**What is expected**
Strip out the pictures and output each remaining line of the data word for word.

[Data supplied Boundary: Start]

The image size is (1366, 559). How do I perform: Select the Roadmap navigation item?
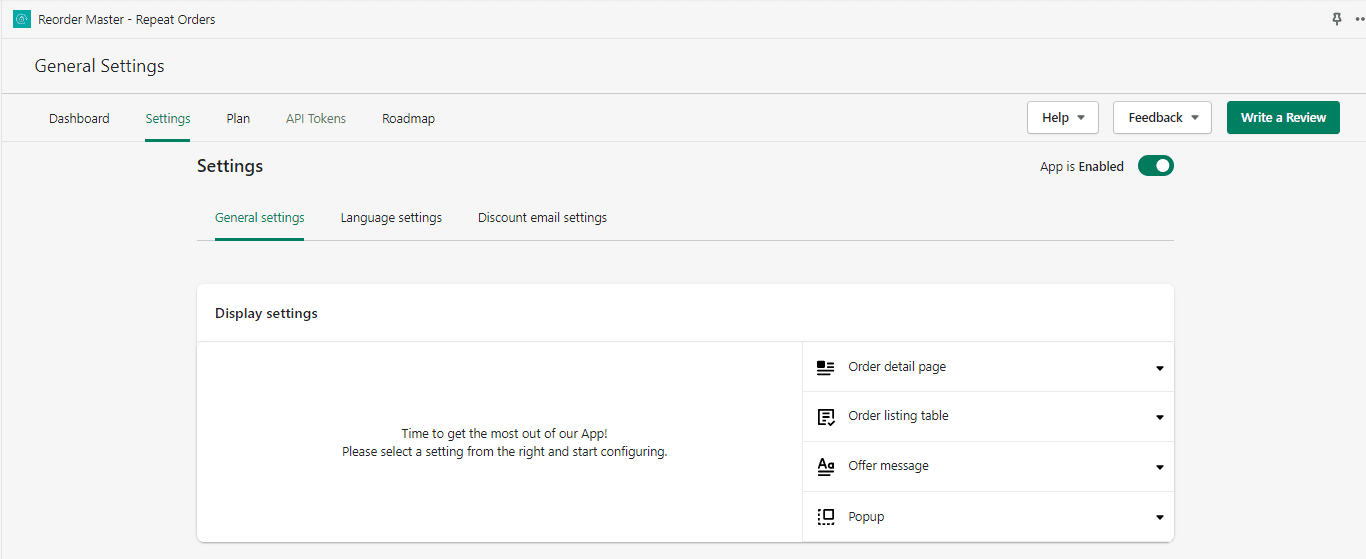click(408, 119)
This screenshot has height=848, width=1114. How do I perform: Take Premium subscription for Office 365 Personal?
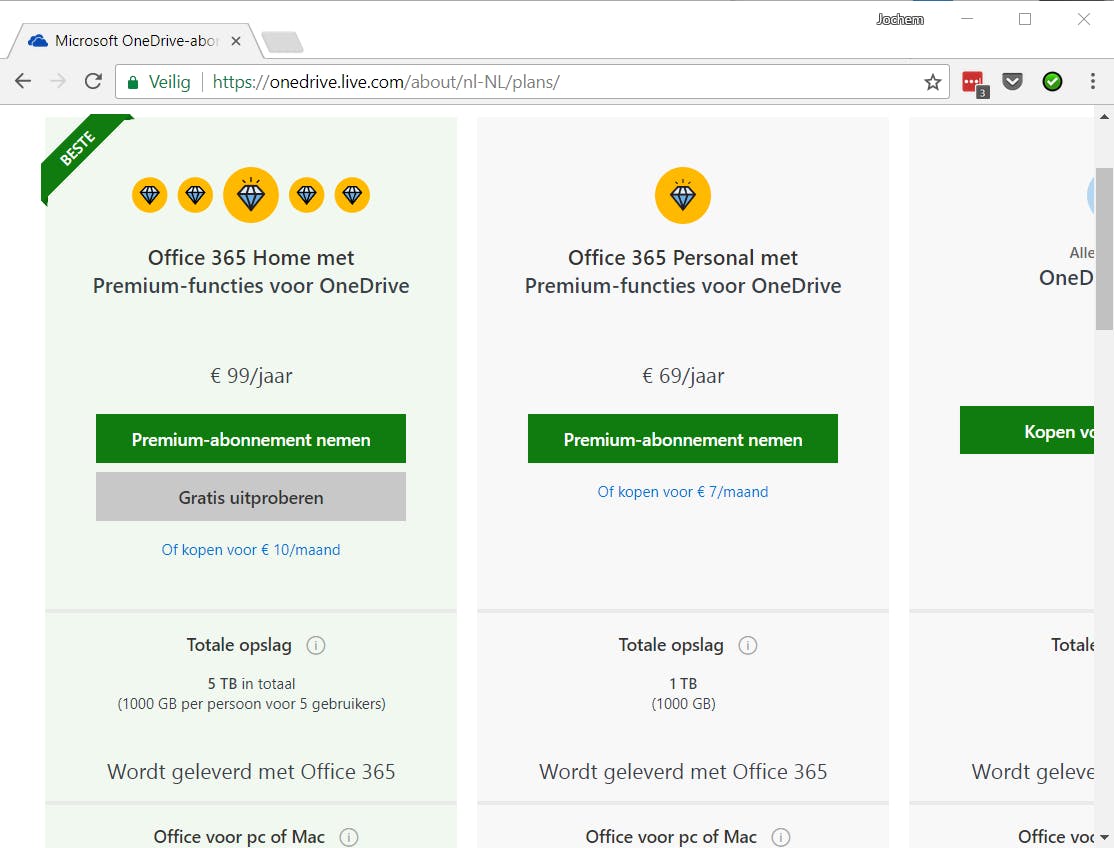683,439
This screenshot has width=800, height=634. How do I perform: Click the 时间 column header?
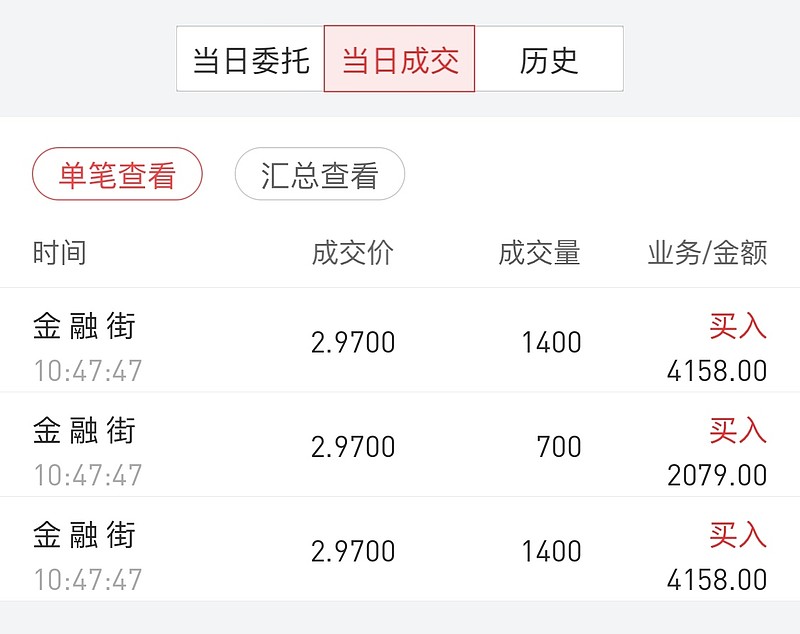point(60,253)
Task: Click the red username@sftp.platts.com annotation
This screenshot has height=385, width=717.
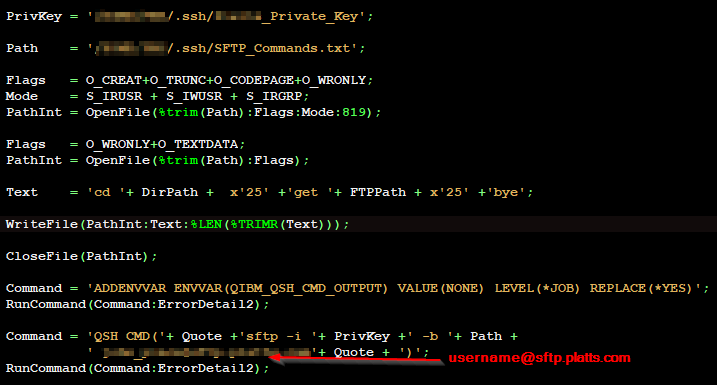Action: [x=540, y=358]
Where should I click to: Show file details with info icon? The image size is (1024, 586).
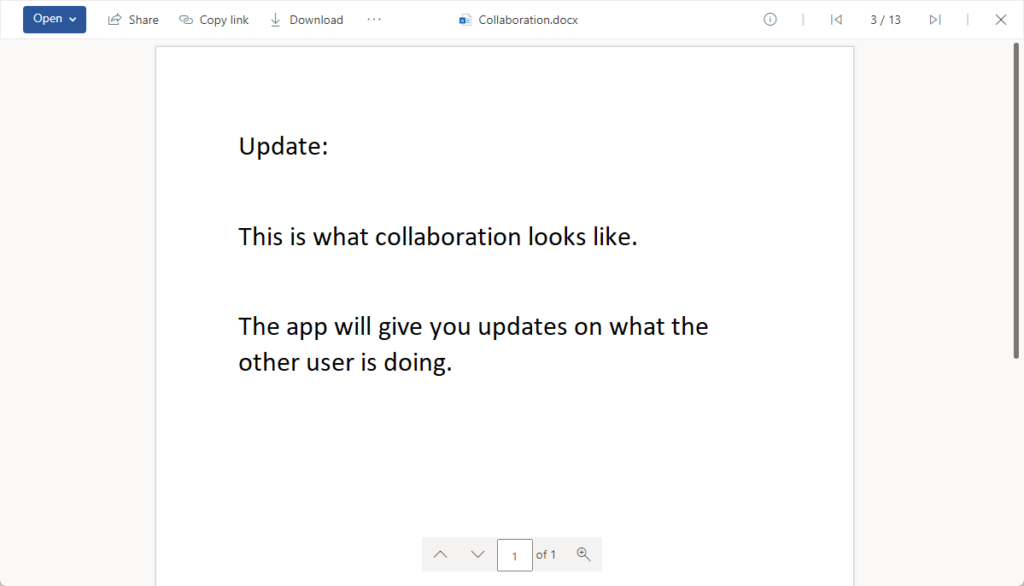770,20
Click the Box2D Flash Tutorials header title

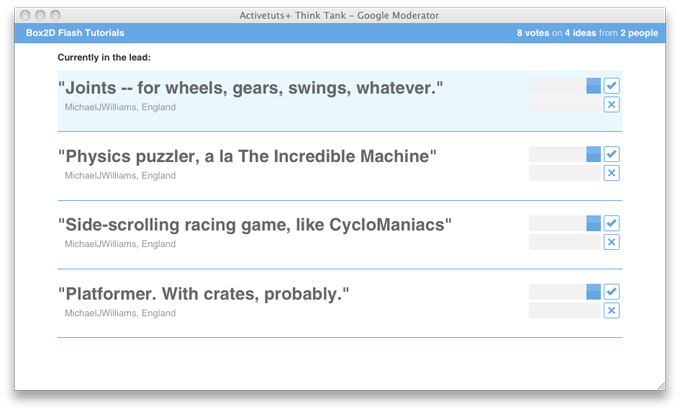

[Data supplied Boundary: End]

**Written response**
The image size is (1366, 559). How do I perform: Select the Roadmap navigation item?
click(408, 119)
This screenshot has height=848, width=1114. How do I perform: Take Premium subscription for Office 365 Personal?
683,439
This screenshot has width=800, height=634. How do I perform: Click the 时间 column header?
point(60,253)
Task: Click the red username@sftp.platts.com annotation
This screenshot has height=385, width=717.
Action: [x=540, y=358]
Where should I click to: Show file details with info icon? The image size is (1024, 586).
770,20
Click the Box2D Flash Tutorials header title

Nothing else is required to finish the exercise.